Irresistible

2020
3/5
Irresistible
Uno stratega democratico aiuta un veterano in pensione a correre per la carica di sindaco in una piccola città conservatrice del Midwest.
  • Durata: 101'
  • Colore: C
  • Genere: COMMEDIA
  • Produzione: DEDE GARDNER, JEREMY KELINER, JON STEWART, LILA YACOUB

TRAILER

RECENSIONE

di Lorenzo Ciofani

Icona della comicità americana, vincitore di ben 22 Emmy Awards, Jon Stewart ha condotto per quindici anni The Daily Show, programma che parodiava telegiornali e talk show. Irresistible è il suo secondo film come autore dopo Rosewater, l’esordio del 2014 – inedito in Italia – che ricostruiva la prigionia di un giornalista sotto il regime iraniano.

Se l’opera prima era una storia di resistenza legata alle suggestioni della presidenza Obama (in sintesi: consolidamento dei valori americani, lotta per i diritti civili, fiducia nella speranza incarnata da quel leader carismatico), questa commedia politica è più che mai retaggio della stagione di Trump. Non a caso si parte proprio dal momento che rappresenta il trauma per l’America democratica, le elezioni del 2016, mettendo al centro uno dei consulenti della campagna elettorale di Hillary Clinton.

A interpretare Gary Zimmer, pura élite liberal, è Steve Carell, che, come tutti i commedianti della stirpe più nobile, è formidabile: pochi come lui sanno trasmettere la sconfitta di un mondo e l’empatia di un certo tipo umano, la tragedia del ridicolo e un’inattesa dignità. All’indomani della disfatta, Zimmer incappa nel video virale di un agricoltore del Wisconsin (Chris Cooper, solita faccia che racconta esperienza, fatica e solidità), ex colonnello dei marines, impegnato in un appassionato discorso a favore degli immigrati.
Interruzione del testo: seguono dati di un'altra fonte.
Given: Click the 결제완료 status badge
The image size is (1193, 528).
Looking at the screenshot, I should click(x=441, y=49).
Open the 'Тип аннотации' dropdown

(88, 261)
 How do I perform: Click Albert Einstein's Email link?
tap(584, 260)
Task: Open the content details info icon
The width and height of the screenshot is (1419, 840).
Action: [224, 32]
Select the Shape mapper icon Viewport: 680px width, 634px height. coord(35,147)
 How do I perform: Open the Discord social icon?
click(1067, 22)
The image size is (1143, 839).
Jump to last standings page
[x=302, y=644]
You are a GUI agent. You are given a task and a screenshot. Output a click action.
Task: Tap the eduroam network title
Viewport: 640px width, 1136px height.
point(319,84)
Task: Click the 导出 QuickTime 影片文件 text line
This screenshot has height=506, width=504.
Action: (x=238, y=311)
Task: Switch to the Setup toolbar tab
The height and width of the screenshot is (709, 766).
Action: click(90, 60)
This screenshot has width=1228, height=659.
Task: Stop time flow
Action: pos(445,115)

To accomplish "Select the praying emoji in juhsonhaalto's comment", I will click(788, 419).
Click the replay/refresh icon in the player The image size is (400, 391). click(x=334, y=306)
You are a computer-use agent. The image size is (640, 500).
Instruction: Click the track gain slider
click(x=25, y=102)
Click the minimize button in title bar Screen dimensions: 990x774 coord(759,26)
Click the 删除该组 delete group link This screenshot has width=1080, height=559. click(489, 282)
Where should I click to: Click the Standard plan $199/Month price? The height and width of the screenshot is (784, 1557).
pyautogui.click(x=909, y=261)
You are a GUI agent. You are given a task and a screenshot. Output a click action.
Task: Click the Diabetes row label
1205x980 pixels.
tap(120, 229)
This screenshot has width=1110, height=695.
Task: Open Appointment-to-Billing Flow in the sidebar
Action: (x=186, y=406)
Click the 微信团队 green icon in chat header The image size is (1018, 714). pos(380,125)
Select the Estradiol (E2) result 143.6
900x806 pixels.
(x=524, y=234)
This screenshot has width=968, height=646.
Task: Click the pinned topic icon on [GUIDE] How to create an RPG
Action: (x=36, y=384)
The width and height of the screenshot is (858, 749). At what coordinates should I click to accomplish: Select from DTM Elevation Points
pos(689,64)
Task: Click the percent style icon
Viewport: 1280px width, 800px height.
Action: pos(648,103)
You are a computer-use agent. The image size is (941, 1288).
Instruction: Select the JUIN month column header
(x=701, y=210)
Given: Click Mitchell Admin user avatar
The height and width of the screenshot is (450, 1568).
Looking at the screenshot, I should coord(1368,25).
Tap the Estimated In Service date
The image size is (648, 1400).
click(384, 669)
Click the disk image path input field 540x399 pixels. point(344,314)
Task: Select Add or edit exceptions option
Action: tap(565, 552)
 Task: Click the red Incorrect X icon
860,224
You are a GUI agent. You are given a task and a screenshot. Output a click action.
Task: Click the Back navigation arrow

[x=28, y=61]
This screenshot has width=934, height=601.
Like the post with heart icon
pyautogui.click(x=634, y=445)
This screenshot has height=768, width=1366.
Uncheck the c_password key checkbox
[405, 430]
Zimmer decide di puntare su di lui come candidato sindaco democratico di Deerlaken, intravedendo in quel microcosmo un laboratorio per costruire la vittoria futura su scala nazionale: se una comunità del Midwest rurale, fienile dei voti di Trump, è disposta a votare un uomo così, perché non immaginare un profilo del genere per la presidenza? Una strategia un po’ idealista (ma nemmeno troppo: è Zimmer stesso a ribadire, forse per tutelarsi, che “Non si tratta di politica, ma di matematica”), eppure non del tutto assurda: tant’è che Faith (Rose Byrne, ottima), la nemesi repubblicana di Gary, si materializza nel Wisconsin per sfidarlo, trasformando quella città-simbolo, rimossa dalla narrazione ufficiale, nel palcoscenico della politica nazionale.

Non è un caso che nell’anno della pandemia Irresistible (ora disponibile su Chili, Rakuten TV e altre piattaforme) sia risultato uno dei titoli on demand più visti negli States: raramente negli ultimi tempi il discorso politico è stato così incandescente e divisivo, come dimostrano i movimenti di protesta e la massiccia affluenza al voto. Sarà proprio per i contraccolpi del contesto sociale che i critici d’oltreoceano si aspettavano dal film di Stewart qualcosa di più battagliero e non quella che hanno definito una satira morbida e maldestra.

Sarà, ma in fin dei conti Irresistible è già un film bideniano: la politica si occupa del bene comune, sì, ma per perseguirlo deve guardare anche nelle zone d’ombra della popolazione, perché si vince con i numeri in profondità e non con i big data. Stewart non è Frank Capra, ma questo “Mister Zimmer va nel Wisconsin” andrebbe somministrato a quei liberal metropolitani che hanno confuso i (bi)sogni del Paese Reale con la retorica della Pancia del Paese. Ad avercene, diciamolo, di umorismo così confortante: una commedia che unisce, per dirla come Uncle Joe.